Begin Source extract

Smith notes that, quote,
While the overall impact of the measure is difficult to assess, it is quite possible that the exposure to these previously untaxed lands allowed some shifting of the tax burden away from the poor northern households,
already encumbered by the severe labor service burdens occasioned by militarization of the borders with the Liao and Xixia, end quote. Yet for all of
those successes, it's impossible to get away from the conclusion, or at the very least, the assertion
so vehemently put forth by those who survived and succeeded Wang Anxue and his policies' respective
tenures, that they would wind up being far more trouble than they'd been worth. So let's take some
time to expand on that, specifically with the four policies most harped upon by Wang Anshi's fiscalist critics. And those
are the Green Sprouts Program, the replacement of Corvée Labor with Hired Service, the State Trade,
and the Mutual Security Program. As we saw last time, Wang Anshi hadn't just come up with his
policies out of the clear blue. Rather, his convictions and ideas for solving the problems he saw as dragging the empire down
stemmed largely from the local-level experiments that had been undertaken across the empire itself,
but particularly in the south, distant as it was from the prying eyes and meddling fingers of the capital,
during the extended but indolent reign of Ren Zong.
That said, one of his innovations that seems to truly have been of his own making
was the Qing Miao Fa, the Greensprouts Program.
Now, I know that translating it like that sort of makes it sound like it might be some sort of preschool program,
but in fact the name is far more literal than that.
The Greensprouts Program was, put simply, a credit and loan system designed to aid farmers.
It's no great secret that across history, farmers have held a very tenuous existence.
Even in the best of times, the fact that everyone else is having bountiful yields as well
tends to minimize their potential profit margin.
And they are, of course, utterly at the mercy of the cruel twists of the natural world.
One bad turn of the weather at the wrong time can lead them with less than nothing,
starving and cripplingly in debt. Wang Anshi had noted, however, that whatever else he thought about the ongoing
monetization of the Chinese economy, it was clear that quite often it did not act to the benefit of
the small farmer. From Smith, quote, as land and the entire agrarian regime were drawn deeper into
the commercial vortex, the peasant's ability to hold onto his land came to depend increasingly on his access to money and credit. The enveloping cash nexus fostered a cycle of rural debt and
propertylessness that seemed to be intensifying throughout the 11th century. End quote.
By the middle of the century, out of the more than 10 million rural landowning households, or
chuhu, as distinguished from the tenant or literally guest households or kehu.
More than 8 million of them had come to occupy the two lowest rungs of the imperial six-tier economic hierarchy, which was five for commoners and one for officials, and held just 22% of the
cultivatable land across the empire, with an average household ownership of a mere 15 mu,
or about two acres. This was calculated at the time to be about three mu,
or about a half acre, short of the bare survival level sufficiency for a family of five.

End Source extract

Task to complete: Write the next portion of the passage on Wang Anshi's reforms, beginning after its final sentence.

Begin Source excerpt

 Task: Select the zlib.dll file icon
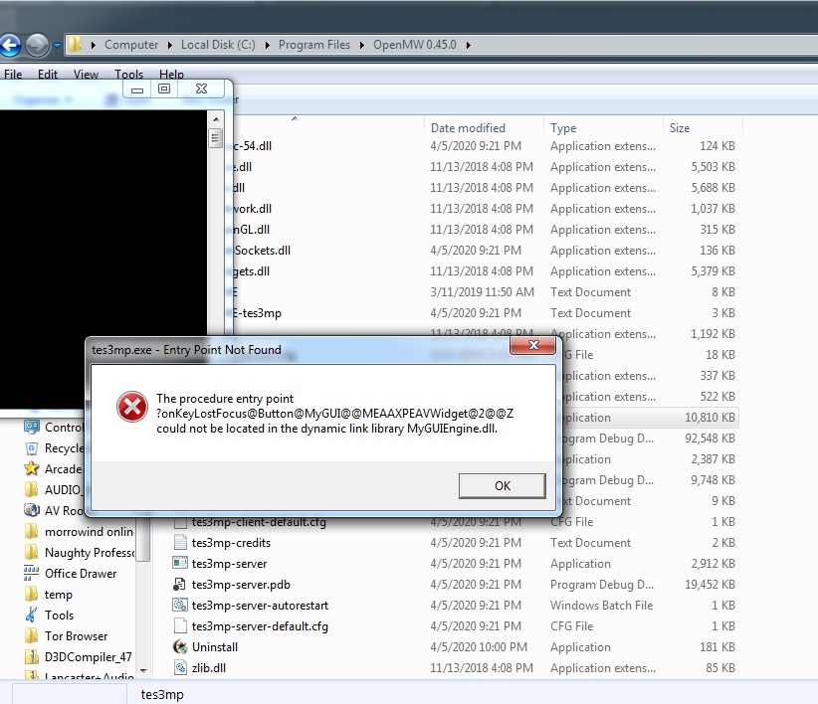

End Source excerpt

The result:
These people were therefore required to supplement their already backbreaking work on their homestead
by hiring themselves out as labor on other farms, or even giving up land ownership entirely to
become tenant farmers within the larger landowner's estate. Even so, from Peter J. Golis, quote,
Such an outcome was not just a personal tragedy, but presented a mounting problem for the state
as well. Dispossessed peasants with nothing left
to lose are, after all, if allowed to achieve a critical mass, one of the most dangerous and
destabilizing forces in the universe. What's more, given the nature of the Chinese tax structure,
based as it was overwhelmingly on registered households and their land ownership, fewer
landed farmers meant less revenue, as well as a smaller potential labor pool. You can't conscript the man
that you can't find on the books, after all. Now, to be clear, none of this was a new issue.
This sort of thing had been a perennial bugaboo since time immemorial, basically.
All other things held equal. The rich inevitably got richer at the expense of the poor,
until the system itself collapses. But up until the initial decline of the Tang dynasty
in the 8th century, culminating with the rise of one Empress Wu Zetian, as it were,
the imperial regime du jour had been able to periodically correct such imbalances through
large-scale land redistribution, or as they termed it, equalization, which protected and restored
peasant solvency in what might be thought of as a little bit like a periodic land-based jubilee. Yet now, three centuries out of practice, even a way of the ancients,
a file like Wang Anshu, had to admit that there was no way to re-implement such an archaic solution.
Instead, he came to view the idea of lines of credit extended to smallhold landowners
as the, quote, fulcrum through which state power could best protect the peasantry, end quote.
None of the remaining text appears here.